Clinical Conditions Associated with Tremors

Familial and Essential Tremor

Familial and essential tremors are the most common conditions associated with action tremor. In the familial, or hereditary form, several members of the same family are affected. This is a genetically heterogeneous condition, and more than one gene might be involved.

The non-familial form is referred to as essential tremor because it is not associated with any other neurological condition. The term "benign essential tremor" has been used in reference to this tremor; however, this is misleading since the tremor can be very severe and disabling. The essential and the familial hereditary forms are similar in clinical presentation.

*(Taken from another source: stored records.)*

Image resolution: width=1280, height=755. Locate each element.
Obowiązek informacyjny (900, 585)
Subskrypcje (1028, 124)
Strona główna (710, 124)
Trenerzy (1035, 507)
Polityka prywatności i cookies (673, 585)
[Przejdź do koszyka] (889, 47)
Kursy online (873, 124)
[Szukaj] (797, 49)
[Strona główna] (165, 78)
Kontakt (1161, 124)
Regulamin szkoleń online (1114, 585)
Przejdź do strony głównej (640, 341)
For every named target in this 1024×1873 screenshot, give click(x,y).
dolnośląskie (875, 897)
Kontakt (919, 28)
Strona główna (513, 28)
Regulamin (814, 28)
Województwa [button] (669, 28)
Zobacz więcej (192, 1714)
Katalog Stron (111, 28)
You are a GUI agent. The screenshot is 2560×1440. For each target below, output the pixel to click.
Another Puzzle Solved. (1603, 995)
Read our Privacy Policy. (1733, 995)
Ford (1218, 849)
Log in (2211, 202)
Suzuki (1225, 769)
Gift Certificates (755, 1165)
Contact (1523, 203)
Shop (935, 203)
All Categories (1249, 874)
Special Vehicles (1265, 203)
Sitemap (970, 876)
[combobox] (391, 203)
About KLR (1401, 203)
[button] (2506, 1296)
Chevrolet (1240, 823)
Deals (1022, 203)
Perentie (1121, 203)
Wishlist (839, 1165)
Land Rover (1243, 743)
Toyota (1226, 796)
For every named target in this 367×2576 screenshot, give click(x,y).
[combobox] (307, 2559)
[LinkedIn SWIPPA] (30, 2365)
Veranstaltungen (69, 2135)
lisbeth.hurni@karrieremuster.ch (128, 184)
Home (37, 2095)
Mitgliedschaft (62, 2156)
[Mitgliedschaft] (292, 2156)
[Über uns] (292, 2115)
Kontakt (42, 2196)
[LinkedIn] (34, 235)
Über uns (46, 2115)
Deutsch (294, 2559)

  • In some affected individuals the tremors start in infancy, however, more often they appear in the second and third decade of life and are most prevalent when a person is in his/her 60's.
  • It is seen in both sexes with similar frequency.
  • Most often, the first signs of tremors are seen in the arms, usually in both of them.
  • The condition is chronic and, in many instances, progressive; as time goes by, other regions are involved including the head, neck, chin, and mouth.
  • The tremor in the arms interferes with many activities such as eating and drinking.
  • Other clinical manifestations might be a tremulous voice, a continuous head movement in a vertical "yes, yes" or horizontal "no, no" pattern.
  • The legs are rarely affected.
  • The tremor might be severe enough to result in functional disability.
  • Tremors increase with anxiety and stimulant drugs and may decrease with the ingestion of alcohol.

There is no diagnostic test that confirms the condition. The diagnosis is based on clinical findings. However some tests might be indicated to rule out other conditions.

Parkinsonian (rest) Tremor

This type of tremor is predominant in the Parkinsonian syndrome

The better known of these conditions is Parkinson's disease, a degenerative progressive disorder of the brain that predominantly affects a deep structure of the brain called the substantia nigra, located in the basal ganglia. The cause of the disease is unknown, the strongest associated risk factor being age. In some individuals, genetic factors might be important.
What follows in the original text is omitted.